▶ Work item: From the first line of the records through the line containing "1266x675 pixels.", retype every line exactly and nothing else.

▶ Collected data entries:
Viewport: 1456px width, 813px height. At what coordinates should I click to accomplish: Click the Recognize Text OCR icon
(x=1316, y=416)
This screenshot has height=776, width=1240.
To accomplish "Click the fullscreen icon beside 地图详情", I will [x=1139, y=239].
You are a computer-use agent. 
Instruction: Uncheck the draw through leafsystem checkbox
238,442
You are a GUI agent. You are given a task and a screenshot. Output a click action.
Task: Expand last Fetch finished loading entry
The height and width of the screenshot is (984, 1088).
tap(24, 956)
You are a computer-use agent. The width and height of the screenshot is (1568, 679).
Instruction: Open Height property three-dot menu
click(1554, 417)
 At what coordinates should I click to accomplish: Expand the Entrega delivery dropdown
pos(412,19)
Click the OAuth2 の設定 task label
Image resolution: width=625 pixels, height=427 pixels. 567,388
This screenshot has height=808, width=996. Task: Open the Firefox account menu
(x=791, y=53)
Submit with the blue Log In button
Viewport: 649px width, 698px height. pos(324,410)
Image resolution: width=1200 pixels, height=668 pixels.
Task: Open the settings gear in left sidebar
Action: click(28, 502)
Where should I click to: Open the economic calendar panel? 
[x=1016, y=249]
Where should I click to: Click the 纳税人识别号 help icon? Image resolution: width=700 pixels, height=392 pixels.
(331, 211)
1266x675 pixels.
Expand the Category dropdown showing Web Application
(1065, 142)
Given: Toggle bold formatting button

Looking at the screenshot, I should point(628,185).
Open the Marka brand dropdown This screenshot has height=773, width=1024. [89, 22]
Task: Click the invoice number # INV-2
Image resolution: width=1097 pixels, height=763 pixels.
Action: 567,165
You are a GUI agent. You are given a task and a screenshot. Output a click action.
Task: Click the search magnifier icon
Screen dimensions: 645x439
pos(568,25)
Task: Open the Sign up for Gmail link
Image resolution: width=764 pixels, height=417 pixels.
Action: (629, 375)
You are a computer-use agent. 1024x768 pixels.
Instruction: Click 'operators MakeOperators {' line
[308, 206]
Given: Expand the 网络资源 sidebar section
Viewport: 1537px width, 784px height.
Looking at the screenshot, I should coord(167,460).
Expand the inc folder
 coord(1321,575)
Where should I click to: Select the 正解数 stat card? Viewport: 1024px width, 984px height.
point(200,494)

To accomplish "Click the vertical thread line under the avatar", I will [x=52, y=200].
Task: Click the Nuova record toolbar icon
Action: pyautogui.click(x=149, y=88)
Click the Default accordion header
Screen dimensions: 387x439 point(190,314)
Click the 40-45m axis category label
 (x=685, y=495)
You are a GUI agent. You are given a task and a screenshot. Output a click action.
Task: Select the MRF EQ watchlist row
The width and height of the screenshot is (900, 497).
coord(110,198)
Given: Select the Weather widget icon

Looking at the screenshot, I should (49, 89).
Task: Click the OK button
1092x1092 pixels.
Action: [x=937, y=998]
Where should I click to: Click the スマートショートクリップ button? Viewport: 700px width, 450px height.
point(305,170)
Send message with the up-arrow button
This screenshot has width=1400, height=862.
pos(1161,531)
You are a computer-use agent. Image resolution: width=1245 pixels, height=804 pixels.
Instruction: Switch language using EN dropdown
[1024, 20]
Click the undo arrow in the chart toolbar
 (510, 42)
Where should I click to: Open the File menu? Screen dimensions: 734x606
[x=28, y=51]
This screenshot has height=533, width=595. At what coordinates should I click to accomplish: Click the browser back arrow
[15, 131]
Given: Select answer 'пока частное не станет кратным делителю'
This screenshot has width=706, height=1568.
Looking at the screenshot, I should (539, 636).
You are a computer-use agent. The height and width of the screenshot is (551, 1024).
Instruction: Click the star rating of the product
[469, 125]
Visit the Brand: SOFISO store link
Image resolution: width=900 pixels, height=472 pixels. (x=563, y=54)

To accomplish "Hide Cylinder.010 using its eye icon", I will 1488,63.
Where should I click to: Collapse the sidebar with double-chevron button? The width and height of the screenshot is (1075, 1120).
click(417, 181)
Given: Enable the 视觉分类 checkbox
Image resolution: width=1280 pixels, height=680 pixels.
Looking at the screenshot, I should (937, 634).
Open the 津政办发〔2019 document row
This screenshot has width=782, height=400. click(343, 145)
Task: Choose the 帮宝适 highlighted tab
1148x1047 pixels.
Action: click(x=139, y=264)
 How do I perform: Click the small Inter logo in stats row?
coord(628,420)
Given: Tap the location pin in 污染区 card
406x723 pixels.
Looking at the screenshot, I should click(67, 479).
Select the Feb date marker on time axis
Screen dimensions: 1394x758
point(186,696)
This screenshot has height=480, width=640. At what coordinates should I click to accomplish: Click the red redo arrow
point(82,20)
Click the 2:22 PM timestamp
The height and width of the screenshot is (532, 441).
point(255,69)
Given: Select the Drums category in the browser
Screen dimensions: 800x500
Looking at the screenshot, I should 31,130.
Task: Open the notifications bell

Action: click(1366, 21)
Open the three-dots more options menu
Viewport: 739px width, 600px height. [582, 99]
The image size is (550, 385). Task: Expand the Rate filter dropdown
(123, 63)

▶ Solution below:
Viewport: 1456px width, 813px height. At what coordinates should I click to accomplish: Click the Recognize Text OCR icon
(x=1316, y=416)
This screenshot has height=776, width=1240.
To accomplish "Click the fullscreen icon beside 地图详情", I will [x=1139, y=239].
You are a computer-use agent. 
Instruction: Uncheck the draw through leafsystem checkbox
238,442
You are a GUI agent. You are given a task and a screenshot. Output a click action.
Task: Expand last Fetch finished loading entry
The height and width of the screenshot is (984, 1088).
tap(24, 956)
You are a computer-use agent. The width and height of the screenshot is (1568, 679).
Instruction: Open Height property three-dot menu
click(1554, 417)
 At what coordinates should I click to accomplish: Expand the Entrega delivery dropdown
pos(412,19)
Click the OAuth2 の設定 task label
Image resolution: width=625 pixels, height=427 pixels. 567,388
This screenshot has height=808, width=996. Task: Open the Firefox account menu
(x=791, y=53)
Submit with the blue Log In button
Viewport: 649px width, 698px height. pos(324,410)
Image resolution: width=1200 pixels, height=668 pixels.
Task: Open the settings gear in left sidebar
Action: click(28, 502)
Where should I click to: Open the economic calendar panel? 
[x=1016, y=249]
Where should I click to: Click the 纳税人识别号 help icon? Image resolution: width=700 pixels, height=392 pixels.
(331, 211)
1266x675 pixels.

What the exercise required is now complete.